Der Bielefelder Sozialwissenschaftler Klaus Hurrelmann schätzt, dass in Deutschland 80 000 Kinder vor Vernachlässigung und Verwahrlosung bedroht seien. Die frühere Bundesfamilienministerin Renate Schmidt forderte eine flächendeckende und niedrigschwellige Prävention. Das "Dormagener Modell" müsse auf die Republik ausgeweitet werden.
Seit 1996 baut die Stadt Dormagen ein sich ständig erweiterndes Frühwarnsystem auf. Kern des Modells ist aufsuchende Elternarbeit mit einem Begrüßungspaket für jedes neugeborene Kind.
Bürgermeister ist Heinz Hilgers (SPD), Präsident des Kinderschutzbundes. Zielgruppe sind alle Familien, die ein Kind bekommen, völlig unahängig von Einkommen, Wohnviertel oder Nationalität. Auch alle Zugezogenen mit Kindern bis 12 Jahren werden von Jugendamtsvertretern besucht und außerdem Familien, die ihre dreijährigen Kinder nicht im Kindergarten anmelden oder deren Kinder bei der Schuleingangsuntersuchung Auffäligkeiten zeigen.
Die Resonanz der Familien sei sehr gut, berichtet Dormagens Präventionsbeauftragter Uwe Sandvoss.

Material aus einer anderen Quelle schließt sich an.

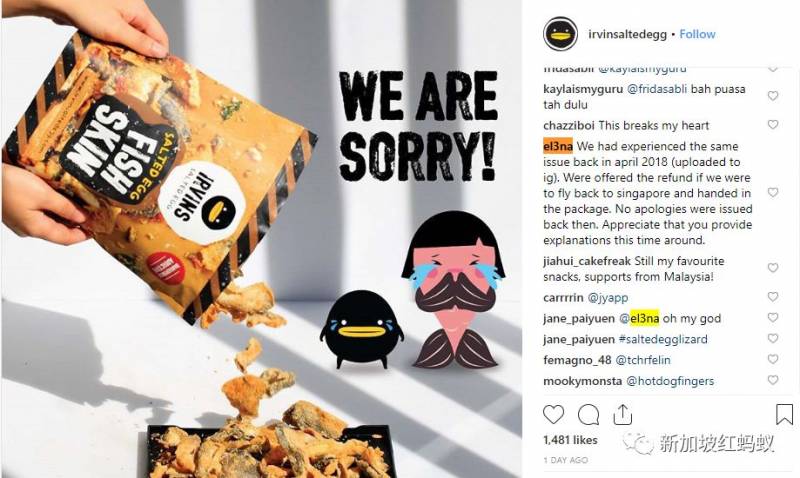Screen dimensions: 800x478
Task: Like mookymonsta's comment heart
Action: [773, 380]
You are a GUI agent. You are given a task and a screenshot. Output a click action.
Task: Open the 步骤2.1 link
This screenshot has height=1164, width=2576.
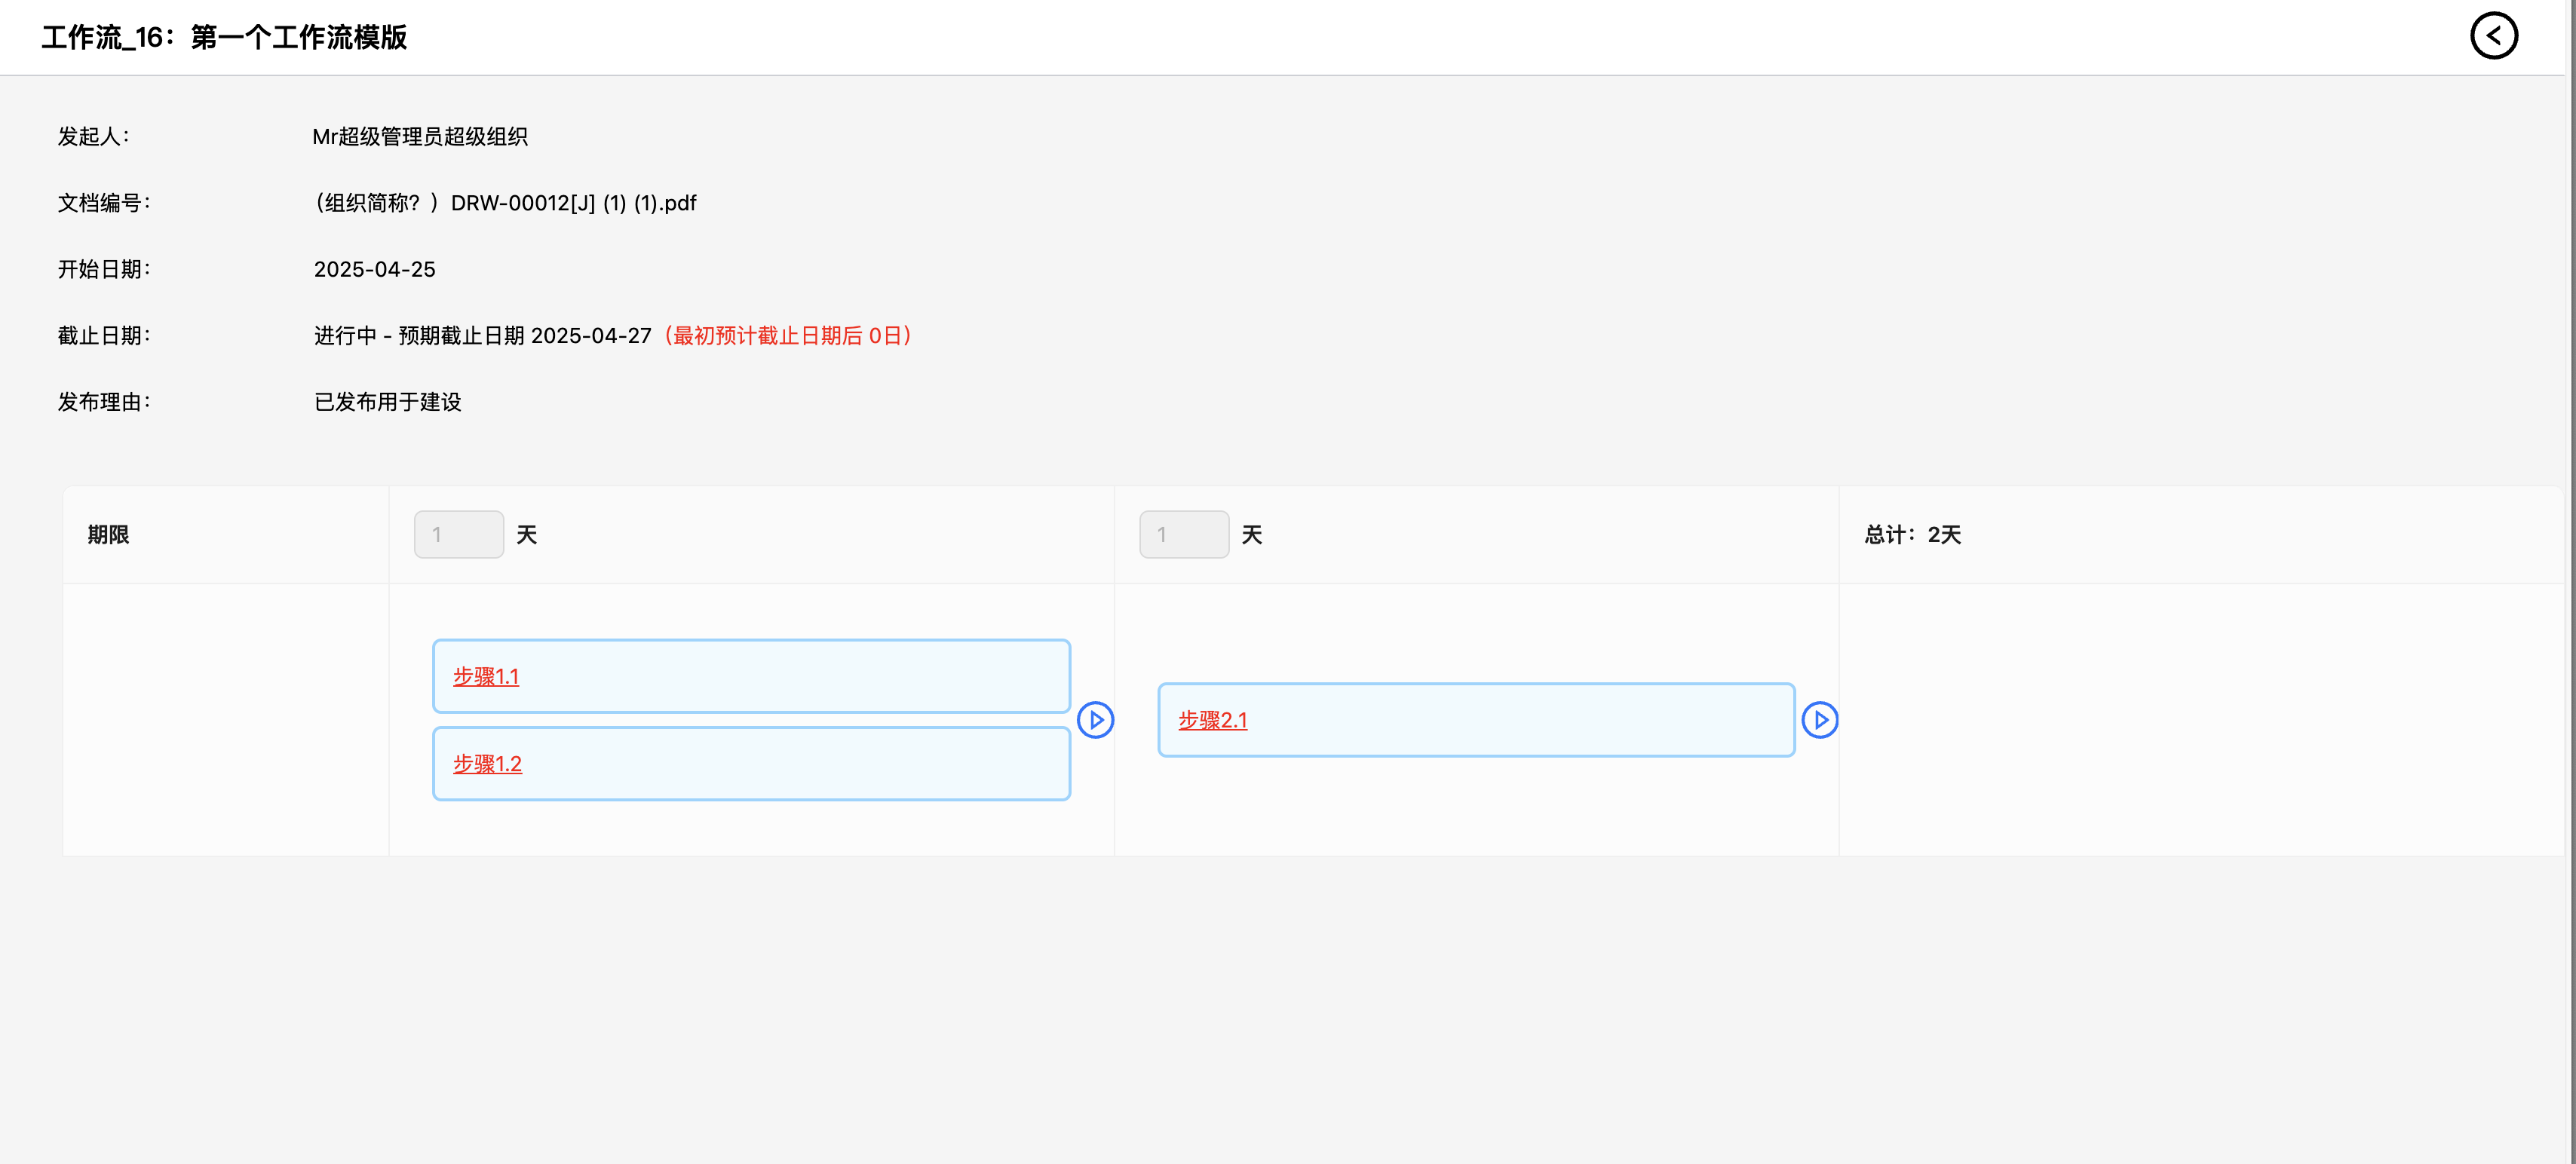pyautogui.click(x=1212, y=720)
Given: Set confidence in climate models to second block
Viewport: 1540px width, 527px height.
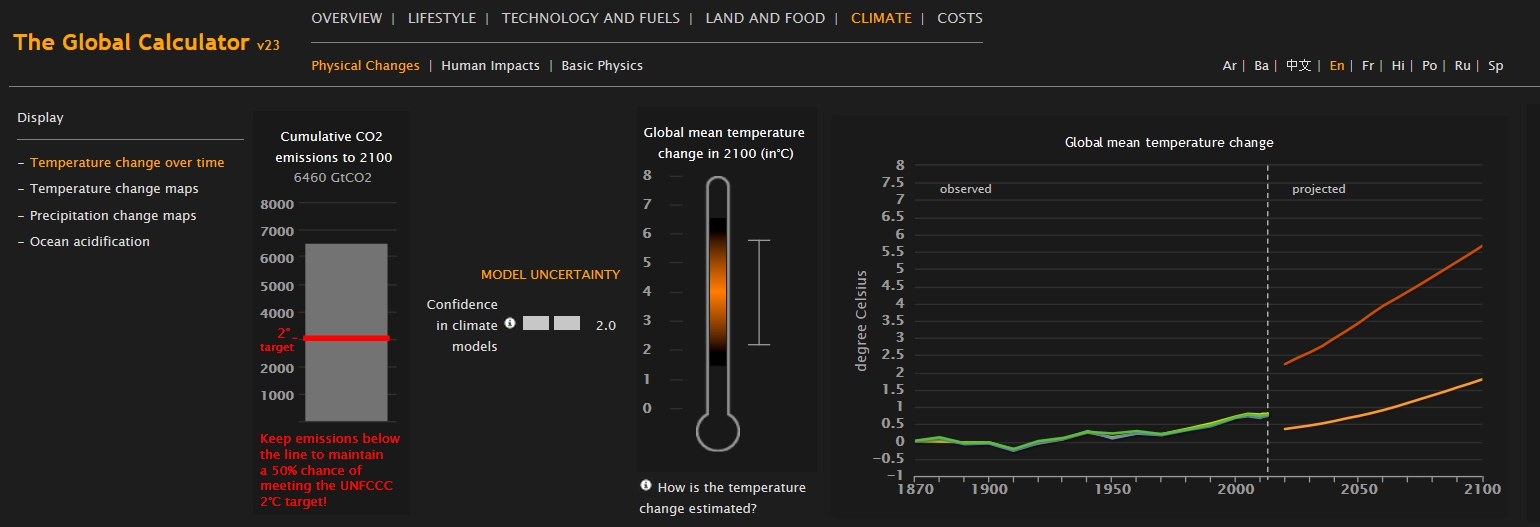Looking at the screenshot, I should coord(567,323).
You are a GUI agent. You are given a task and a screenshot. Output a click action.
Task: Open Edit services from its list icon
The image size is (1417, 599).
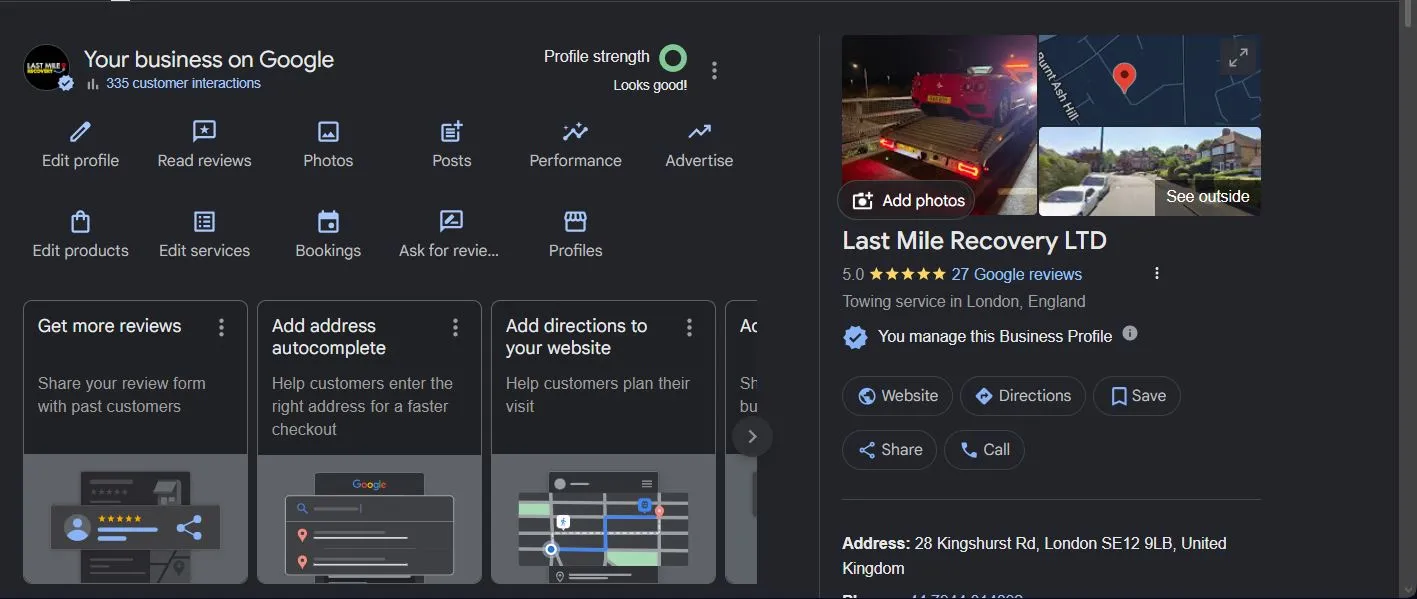click(x=204, y=221)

"Über 99 Prozent der bisher etwa 500 besuchten Familien ließen uns herein." Davon hätten 98 Prozent die Besuche durch die Jugendamtsvertreter positiv bewertet, nur zwei Prozent hätten eine neutrale Bewertung abgegeben. Der überwiegende Teil der Eltern benötige keine Unterstützung, bilanziert Sandvoss. Doch konnten bei über 30 Familien weitere Hilfen vermittelt werden.
In dem Begrüßungspaket finden sich neben Gutscheinen für Rauchmelder und Zahnbürste ein Ringordner zum Nachschlagen für die Eltern. Da geht es etwa um Informationen zur Elternzeit oder den Antrag auf Kindergeld. Anlaufstellen für Schuldnerberatung, Berufsberatung, Frauenberatung sind weitere Stichworte. Informationen zu kindlichen Entwicklung, zu Frühförder- und Familienbildungsangeboten sind natürlich auch dabei.
Längst ist Dormagen mit diesem Konzept, für das elf Mitarbeiter des Jugendamtes ein bis zwei Besuche pro Woche machen, nicht mehr allein. Rund 40 Städte in Nordrhein-Westfalen sprechen alle Familien persönlich an. Die Mitarbeiter der Jugendämter stellen sich als Helfer und nicht als "staatliche Kontrolleure" vor.